Should you find yourself in Los Angeles starting April 2 with an appetite for celebration, bowling, and Wolfgang Puck’s cooking, you’d do well to befriend a member of the Britely, a multifaceted social club set to exquisitely articulate AD100 designer Martin Brudnizki’s vision of “Hollywood-inspired hyper glamour.” Nonetheless, the decorator himself is still waiting to set foot on the premises for the first time. “I haven’t actually seen the finished space because I’m not allowed to come to America, which is slightly problematic,” Brudnizki confesses from London, which is one of his eponymous design studio’s two home bases.

For many designers, such an arrangement would be more than slightly problematic. Thankfully, Brudnizki’s extensive portfolio includes bars, lounges, and clubs from Azerbaijan to Los Angeles—each its own well-articulated world. That includes design work for the Pendry West Hollywood, the boutique hotel within which the Britely can be found—although guests who are not members will not have access to the space.
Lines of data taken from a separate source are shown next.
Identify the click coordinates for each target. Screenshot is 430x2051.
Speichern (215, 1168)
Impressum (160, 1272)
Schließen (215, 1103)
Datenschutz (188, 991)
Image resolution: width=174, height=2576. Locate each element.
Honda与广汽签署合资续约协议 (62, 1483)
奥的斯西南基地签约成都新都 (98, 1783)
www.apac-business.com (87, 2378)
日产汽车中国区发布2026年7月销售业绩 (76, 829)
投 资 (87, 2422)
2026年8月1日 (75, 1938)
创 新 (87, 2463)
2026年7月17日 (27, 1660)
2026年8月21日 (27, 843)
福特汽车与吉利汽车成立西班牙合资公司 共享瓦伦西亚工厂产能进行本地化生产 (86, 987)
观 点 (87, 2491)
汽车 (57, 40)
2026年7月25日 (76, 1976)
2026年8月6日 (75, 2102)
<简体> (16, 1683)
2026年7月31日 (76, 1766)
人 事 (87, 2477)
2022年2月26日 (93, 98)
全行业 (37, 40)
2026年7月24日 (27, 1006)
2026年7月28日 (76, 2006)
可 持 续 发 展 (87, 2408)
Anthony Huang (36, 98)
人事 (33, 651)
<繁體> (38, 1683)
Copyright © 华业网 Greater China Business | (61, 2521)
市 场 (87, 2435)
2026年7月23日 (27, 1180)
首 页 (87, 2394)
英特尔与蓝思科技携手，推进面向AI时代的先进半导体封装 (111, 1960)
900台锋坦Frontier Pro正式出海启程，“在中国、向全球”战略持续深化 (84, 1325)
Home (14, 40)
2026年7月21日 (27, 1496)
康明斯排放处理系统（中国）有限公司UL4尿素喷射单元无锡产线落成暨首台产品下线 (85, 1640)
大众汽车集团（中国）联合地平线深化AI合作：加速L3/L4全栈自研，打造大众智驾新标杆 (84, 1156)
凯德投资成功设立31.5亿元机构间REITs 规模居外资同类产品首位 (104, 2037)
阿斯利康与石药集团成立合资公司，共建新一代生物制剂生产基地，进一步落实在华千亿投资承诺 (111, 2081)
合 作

That familiarity—and a little liaising help from a former MBDS employee who’d relocated to L.A.—allowed Brudnizki and team to unite a club featuring two restaurants, a cocktail bar, a rooftop pool, and bowling lanes around a common aesthetic point of view. 

For Brudnizki, that process starts with understanding the functional needs of a space likely to host cocktail tastings, wellness talks, and bowling tournaments. That informed a structural approach that respects the amenities and activities that would attract members to the Britely while incorporating what Brudnizki refers to as a sort of “built-in awkwardness” to foster chance encounters and moments of pleasant surprise.

A rooftop perch.

Photo: Ye Rin Mok for The Britely

According to Estelle Lacroix, managing director of lifestyle at the Britely, that feeds into the club’s desire to foster a community that isn’t siloed by personal or professional interests. In her vision, one is equally likely to take a yoga class on the Pendry’s helipad next to a local lawyer as to rub elbows with a music industry tastemaker. Naturally, that requires help from a designer who structures a space in the way that gives the people what they want.

“Martin did a phenomenal job in here, and it fits the ethos of what we’re trying to create in terms of celebration [and] community,” says Lacroix. “The design and the focus of the club really do amplify each other.” Fostering that climate of celebration is itself a celebratory act. Though Brudnizki consciously avoided locking into any one interior or cinematic reference point, classic Hollywood glamour, especially as it was articulated in the late ’40s and ’50s, was a source of guiding inspiration. That translates to a sort of heightened approach to Art Deco that manages to transport members to the past while existing outside of it, thanks in part to playful touches like animal print upholstery.